Developing reliable epidemic forecasting using branching processes: Ebola as a case study

The ongoing Ebola outbreak in the Democratic Republic of Congo is a reminder of the constant threat to human populations posed by emerging and re-emerging infectious diseases. Data collected during outbreaks is increasingly analysed in real-time to inform policy making during outbreaks. In particular, real-time estimation of transmissibility and incidence forecasting are instrumental to designing, monitoring, and adjusting interventions throughout an outbreak, continuously assist in logistical planning, and for advocacy. Various forecasting approaches have been developed, in particular during and since the West African Ebola epidemic. The approach we developed during that Ebola epidemic, which relies on modelling the epidemic as a branching process, has been shown to perform better than other approaches on simulated data. However, it has never been thoroughly validated using real data. In this work, we propose to formally quantify the performance of a branching process forecasting approach on incidence data from the West African Ebola epidemic. We will develop extensions to the method to account for uncertainty in the data and to ensure it involves solely objective, quantitative and data-driven steps.

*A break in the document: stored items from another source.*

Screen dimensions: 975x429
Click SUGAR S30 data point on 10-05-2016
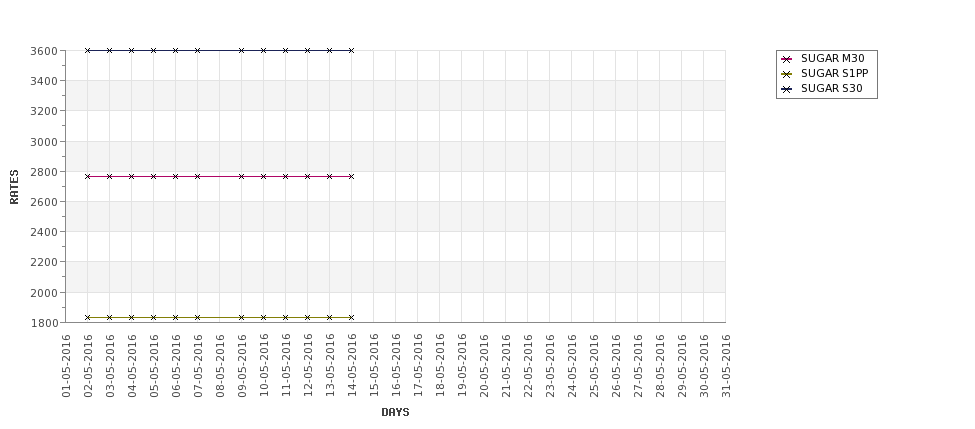(264, 50)
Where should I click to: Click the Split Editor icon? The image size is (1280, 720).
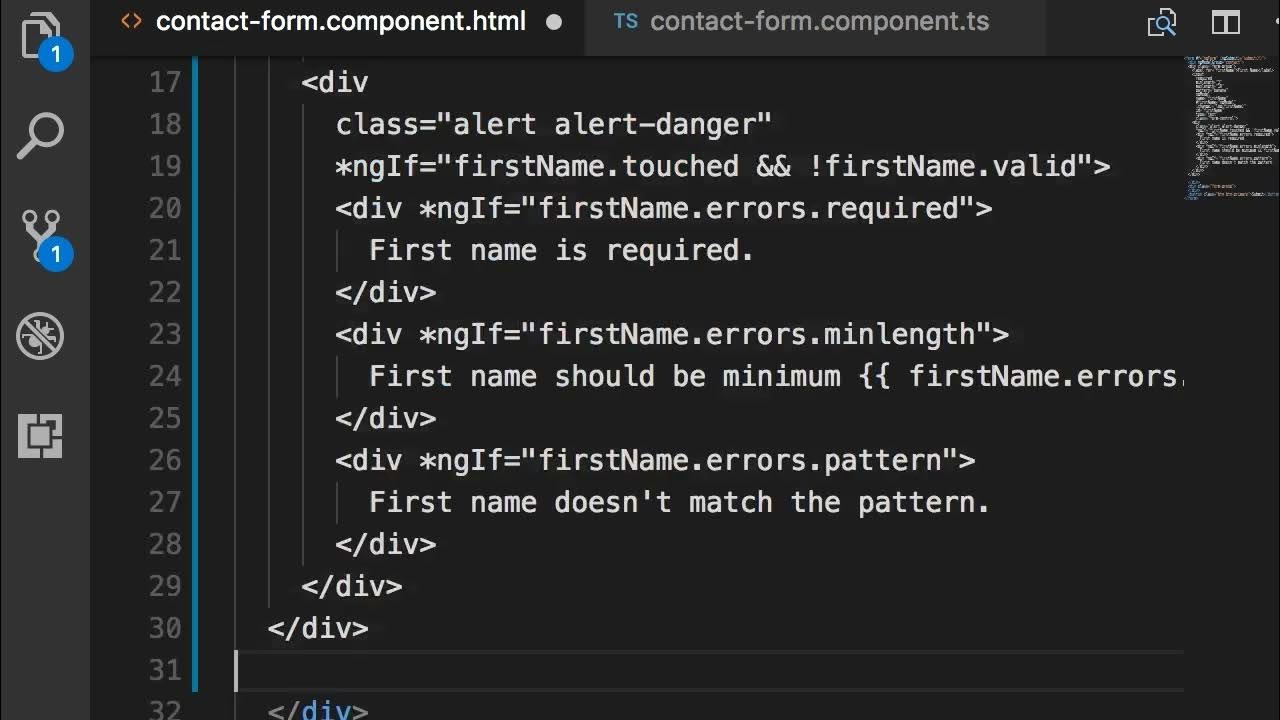coord(1226,22)
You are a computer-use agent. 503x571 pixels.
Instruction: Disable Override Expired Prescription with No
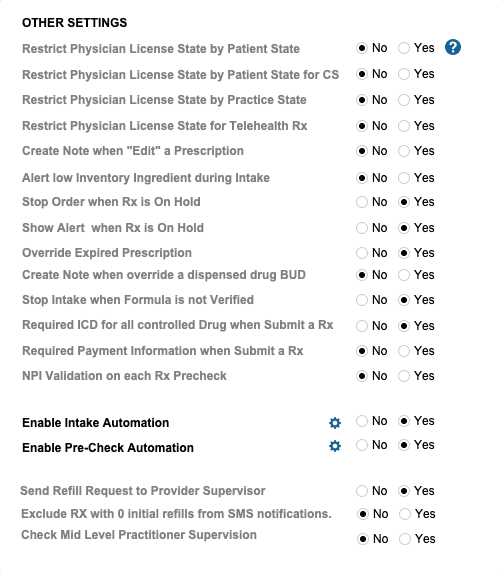pyautogui.click(x=362, y=253)
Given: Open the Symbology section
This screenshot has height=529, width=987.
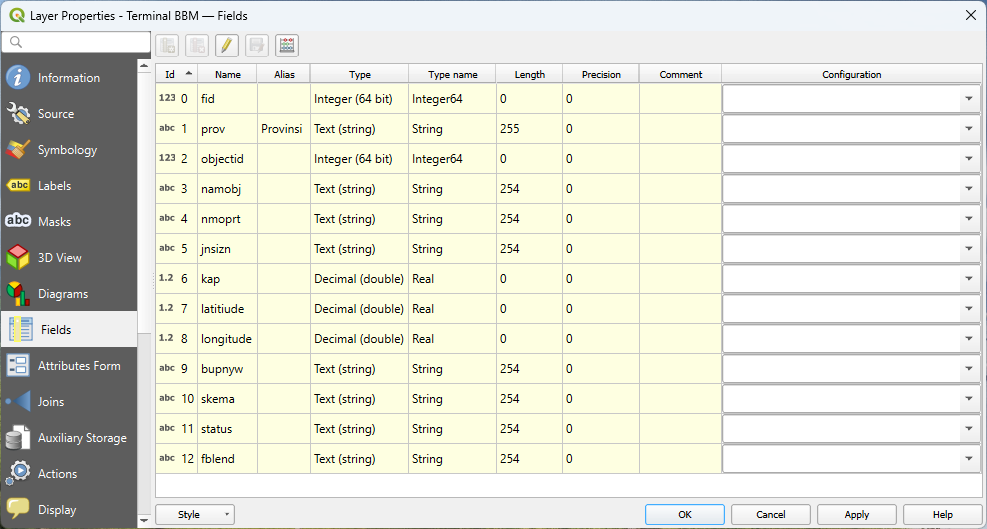Looking at the screenshot, I should click(67, 150).
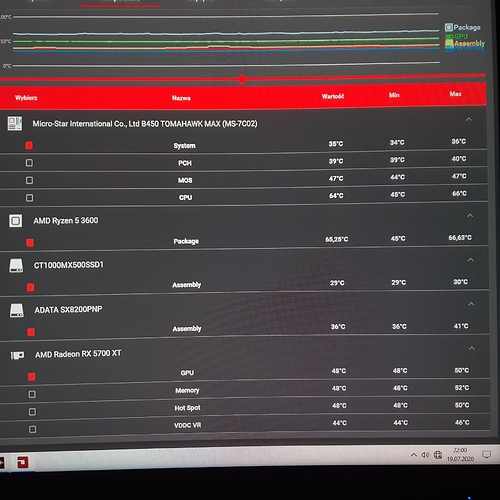The height and width of the screenshot is (500, 500).
Task: Click the motherboard icon beside B450 TOMAHAWK MAX
Action: [15, 123]
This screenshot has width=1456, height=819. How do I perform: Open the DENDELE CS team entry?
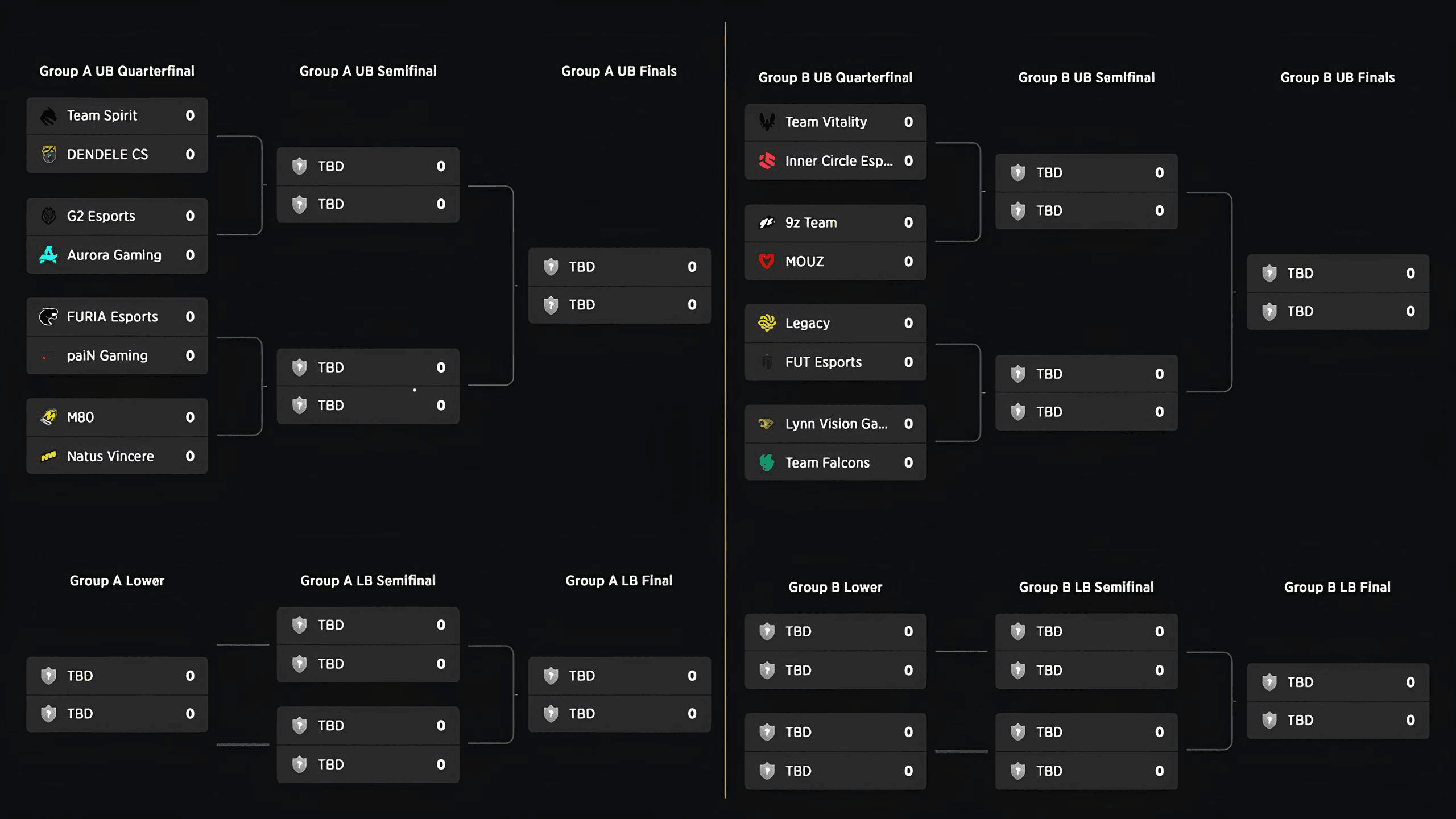(117, 154)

We will also explore the extent to which relaxing assumptions underlying our method, including homogeneous mixing, constant transmissibility, and absence of super-spreading, improves the performance of our forecasts. Finally, we will implement the best performing method in an open source software. This work will ensure that a reliable, tested and reproducible forecasting tool is available to be used in future epidemics to assist policy makers in a robust and timely manner.